Unconditional training is much slower than the same network from denoising-diffusion-pytorch

adelacvg commented 2 years ago

I am training the unconditional version of imagen, which I guess is the same as continuous time Gaussian diffusion. But I found that training on the unconditional imagen is much slower than continuous_time_gaussian_diffusion. Both are trained on the same dataset and devices. However, the imagen version is 5-10 times slower. Trained in the same steps, imagen gives worse result than continuous_time_gaussian_diffusion. I would like it to produce comparable results in the same amount of time. How should I configure the network correctly?

model = Unet(
    dim = 64,
    dim_mults = (1, 2, 4, 8),
    random_fourier_features=True
).cuda()

diffusion = ContinuousTimeGaussianDiffusion(
    model,
    image_size=64,
    num_sample_steps=500,
    loss_type = 'l1',
).cuda()

trainer = Trainer(
    diffusion,
    'FFHQ/lq',
    train_batch_size = 32,
    train_lr = 8e-5,
    train_num_steps = 700000,         # total training steps
    gradient_accumulate_every = 2,    # gradient accumulation steps
    ema_decay = 0.995,                # exponential moving average decay
    amp = False,                        # turn on mixed precision
    results_folder='results_continue'
)

trainer.train()

# unet for imagen
unet1 = BaseUnet64(
    dim = 64,
    dim_mults = (1, 2, 4, 8),
    num_resnet_blocks = 3,
    layer_attns = (False, False, False, True),
    layer_cross_attns = (False, False, False, True),
    attn_heads = 4,
    ff_mult = 2.,
    memory_efficient = False
)

unet2 = SRUnet256()

# imagen, which contains the unets above (base unet and super resoluting ones)

imagen = Imagen(
    condition_on_text = False,   # this must be set to False for unconditional Imagen
    unets = (unet1, unet2),
    image_sizes = (64, 256),
    timesteps = 250
)

trainer = ImagenTrainer(
        imagen,
        split_valid_from_train = True,
).cuda()
dataset = Dataset('FFHQ/lq', image_size = 256)
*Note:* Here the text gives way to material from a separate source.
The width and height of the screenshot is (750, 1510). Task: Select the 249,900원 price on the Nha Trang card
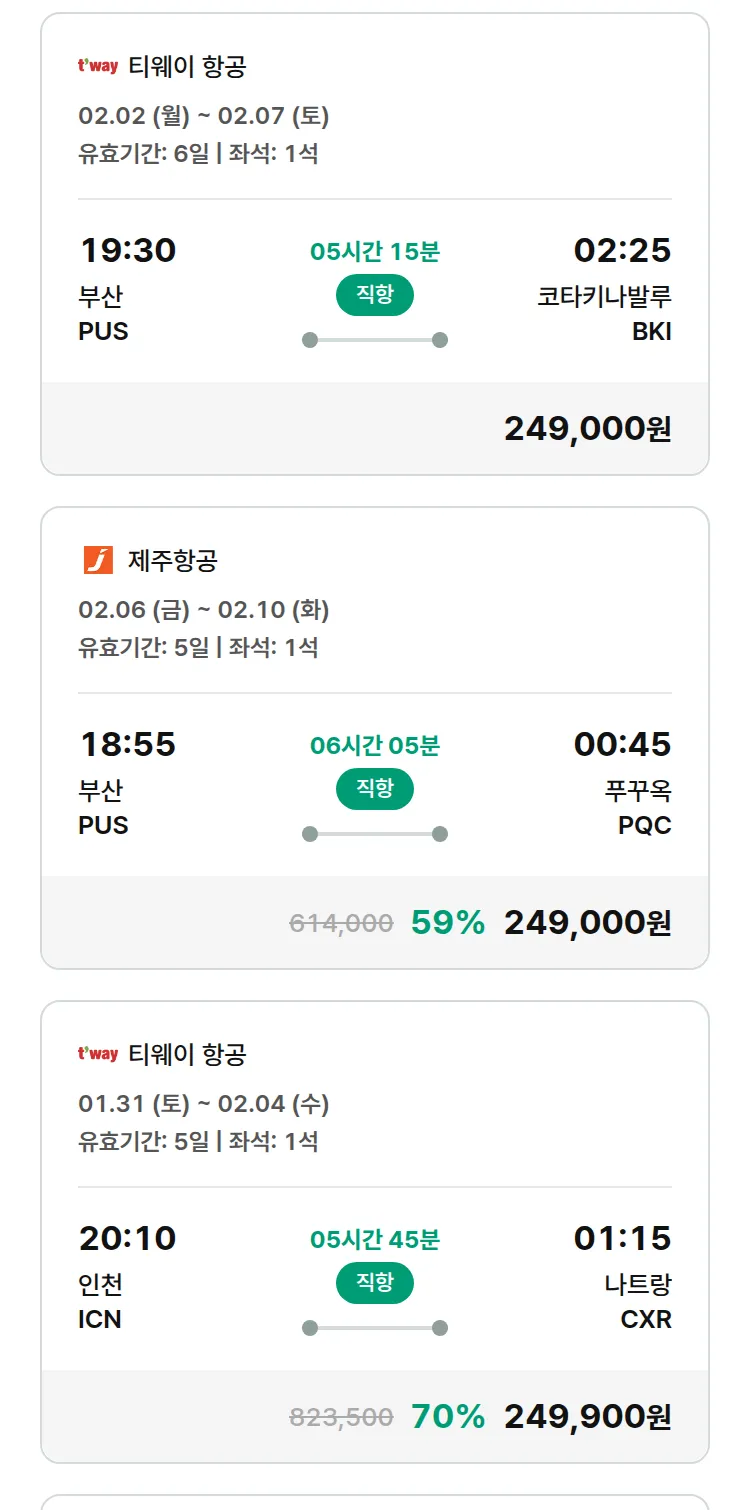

trainer.add_train_dataset(dataset, batch_size = 32)

i=0
with tqdm(initial = 0, total = 200000, disable = not trainer.is_main) as pbar:
# for i in tqdm(range(200000)):
    while i<200000:
        loss = trainer.train_step(unet_number = 1, max_batch_size = 4)
        pbar.set_description(f'loss: {loss:.4f}')
        if not (i % 500):
            valid_loss = trainer.valid_step(unet_number = 1, max_batch_size = 4)
            print(f'valid loss: {valid_loss}')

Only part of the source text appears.